There are probably more people like you around than you realize, but many would have little interest to engage with you. Lastly, there are areas of life where I am sure you lack a lot of experience (I am not going to speculate what applies to you, but things like genuine love or being loved, sincere pain, war, near death, creating a human life, ending a human life, crushing poverty, decadent mind-blowing hour long intercourse and many more things may come to mind). Your standards, especially that quip about travel, may really seem laughable to someone else. Just so you know. I hope you get better, sincerely. Edit: My reading of your further comments make me think I should have written this less confrontational, but let it fill the urge you had. In any case, what I mean is that I sympathize. I do think you could get to a place where you're less trapped by your past. |
As to experience, I have lived what feel like many lifetimes - I have loved and been loved (I’m married to a woman who challenges me, and I wouldn’t have it any other way), I’ve had the most spectacular pain, emotional and physical - the senseless deaths of dear friends, severe and life-threatening illnesses (writing a will at 26 thinking it’ll be needed imminently is a bag of laughs), I’ve lived in abject penury, while desperately trying to keep the lights on for my sister, after our parents split and both absconded, leaving us alone in the U.K. at 17 and 11, respectively. I took a life, accidentally, as a young child, and it haunts me still. I could create life, but I won’t, as I carry a fistful of genetic disease. Hour-long? You’re not trying ;)
I’m working on leaving behind my baggage, but like The Luggage it does rather like to follow me - therapy is helping, and this is actually part of it - I am under instructions to talk about this stuff, openly and honestly, and to see that people aren’t as judgmental as the wounded child within believes.
☆ ☆ ☆ ☆ ☆
USING THE INFORMATION =>
**1)** List the areas of life that the discussion gives in parentheses as examples where the other person may lack experience.
**2)** Reproduce word for word the portion of the discussion that opens with the words "I’m working on" and closes with "child within believes.".

THE DATA =>
☆ ☆ ☆ ☆ ☆
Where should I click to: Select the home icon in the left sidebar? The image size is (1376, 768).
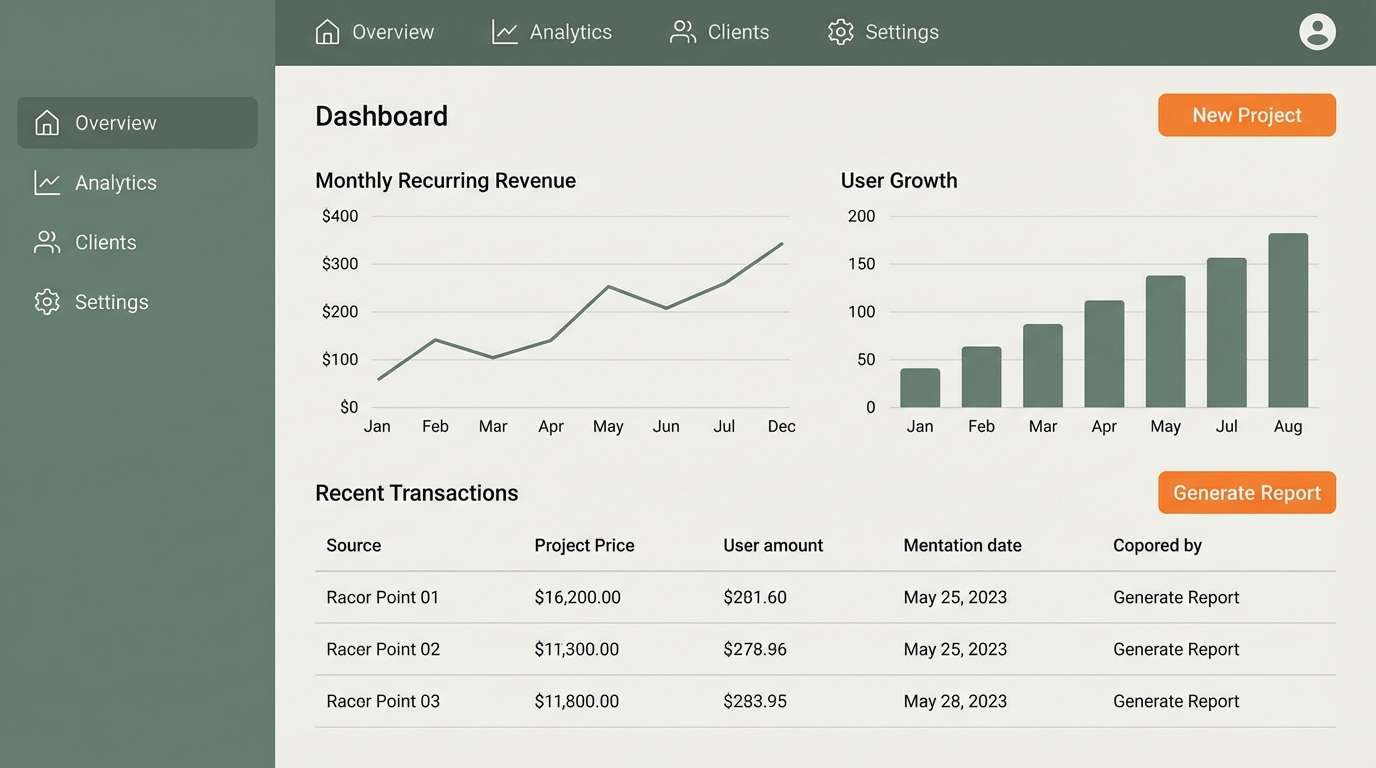coord(46,122)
☆ ☆ ☆ ☆ ☆
RESPONSES TO THE TASKS =>
**1)**
- genuine love or being loved
- sincere pain
- war
- near death
- creating a human life
- ending a human life
- crushing poverty
- decadent mind-blowing hour long intercourse

**2)**
I’m working on leaving behind my baggage, but like The Luggage it does rather like to follow me - therapy is helping, and this is actually part of it - I am under instructions to talk about this stuff, openly and honestly, and to see that people aren’t as judgmental as the wounded child within believes.